* Provided passage
* * *
On the TPSA and India’s Tibet Conundrum

Posted on : September 14, 2021
Author : Debayan Ghatak

The TPSA (Tibetan Policy and Support Act), was passed with bipartisan support in the US Senate and on December 27th, 2020, it was signed into a law. Ever since its formal introduction, foreign policy circles have remained abuzz over the prospect of this novel piece of legislation, serving as a wake-up call for India to gain back its lost leverage vis-à-vis Tibet, in the backdrop of the still unresolved border imbroglio, as coupled with India’s unhindered emergence as the US’s all-weather ‘strategic partner’. The following is an account, delineating the ways in which, the Government of India and its associated policy makers can take ready recourse to the TPSA, in order to address the Chinese challenge of treating Tibet as its quintessential launch pad against India, alongside taking cognizance of the inherent challenges as axiomatic of such a proactive positioning. 

Firstly, the TPSA lays stress upon the Chinese government to let the US open its consulate office in Tibet’s capital Lhasa, alongside making it obligatory on the part of the American leadership to open this consular outpost before the former allows any new Chinese consulate office/s to be set up in the US itself. Thus, the Government of India can pair up with the US, so as to advance its own pent-up demand of re-opening its consulate office in Lhasa, which witnessed a closure following the ‘Panchsheel Agreement’ of 1954. However, it must be remembered that all the clauses of the Panchsheel Agreement were trade related and had no connection with the principles of Panchsheel whatsoever. India, thereafter, had to surrender its three trade offices in Tibet, alongside its quintessential telephone/telegraph facilities, whilst ultimately foregoing its right to maintain an armed contingent in Tibet.
* * *
* Data extract

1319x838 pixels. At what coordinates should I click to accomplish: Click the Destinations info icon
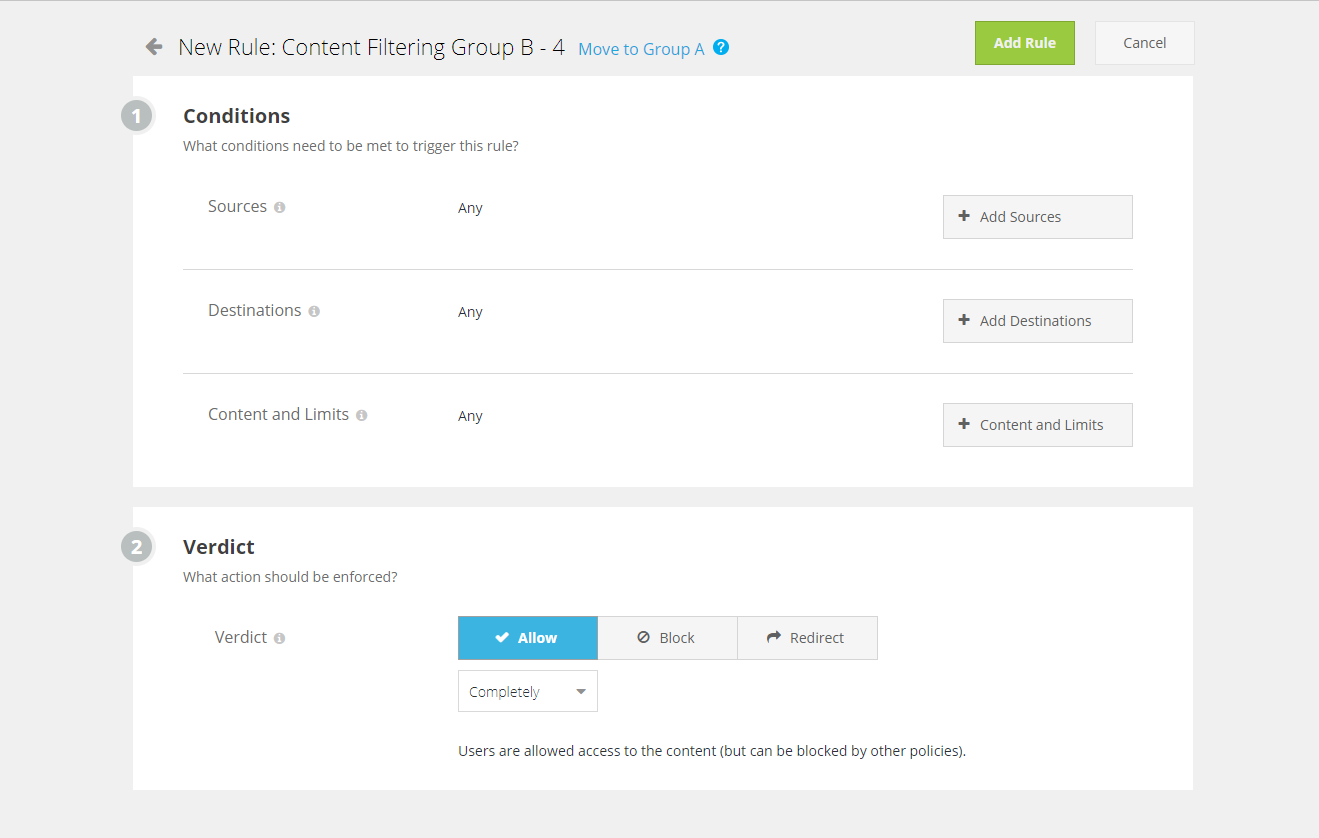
* * *
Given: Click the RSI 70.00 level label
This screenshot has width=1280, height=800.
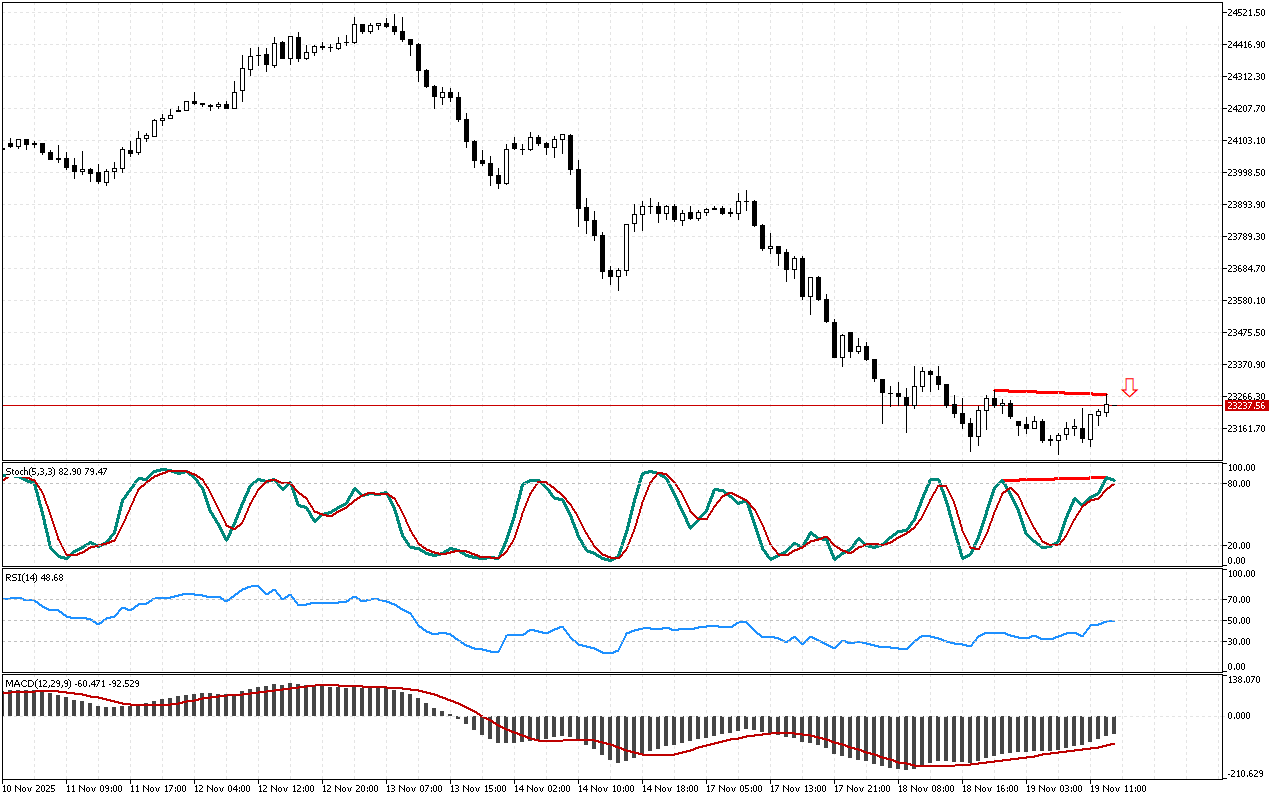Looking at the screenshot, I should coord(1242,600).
* * *
* Jobs
**A)** Retype the part of the article on the TPSA and India's Tibet policy starting with "The TPSA (Tibetan" and going on through "a proactive positioning.".
**B)** Answer these from the article on the TPSA and India's Tibet policy:
(i) On what date was the TPSA signed into law?
(ii) In which city does the TPSA press for a US consulate office?
(iii) In what year was the Panchsheel Agreement concluded?
**C)** Carry on the article on the TPSA and India's Tibet policy after its final sentence.

* Answers to the exercises
**A)**
The TPSA (Tibetan Policy and Support Act), was passed with bipartisan support in the US Senate and on December 27th, 2020, it was signed into a law. Ever since its formal introduction, foreign policy circles have remained abuzz over the prospect of this novel piece of legislation, serving as a wake-up call for India to gain back its lost leverage vis-à-vis Tibet, in the backdrop of the still unresolved border imbroglio, as coupled with India’s unhindered emergence as the US’s all-weather ‘strategic partner’. The following is an account, delineating the ways in which, the Government of India and its associated policy makers can take ready recourse to the TPSA, in order to address the Chinese challenge of treating Tibet as its quintessential launch pad against India, alongside taking cognizance of the inherent challenges as axiomatic of such a proactive positioning.

**B)**
(i) December 27th, 2020
(ii) Lhasa, Tibet's capital
(iii) 1954

**C)**
Secondly, the TPSA provides specific attention to the question of preserving the quintessential water resources and the overall environ of Tibet, which is one of the pivotal objectives to be secured by the Special Coordinator of the US for Tibet. It must be remembered that the environmental degradation in Tibet is mainly led by China’s extractive policies of mineral exploitation and hydroelectric power generation, while redirecting the course of the Tibetan rivers, having an adverse impact upon the Assam valley in particular. Thus, India while taking a much needed cue from the TPSA, must assert its rights, especially concerning the glaring issue of construction of dams and power houses on the Brahmaputra or Yarlung Tsangbo within Tibet. India could thus neutralize the potential of China using this ignominious ‘Water Bomb’ against itself, as witnessed at least twice in 2000 and once in 2005. 

It can also join ranks with other associated riparian nations in this regard for instance Nepal, Bangladesh, Myanmar, Cambodia, Laos, Thailand, Vietnam and others, to mount up a joint resistance against China’s nefarious acts of disrupting river flow, alongside stealing water from the Tibetan rivers. India, it must be remembered, is the sole recipient of 48.83 percent of the total volume of river water leaving Chinese controlled territory and Chinese communist publications have teased India to assess- How this re-engineering of transboundary waters can potentially ‘choke’ the Indian economy in the ultimate extent?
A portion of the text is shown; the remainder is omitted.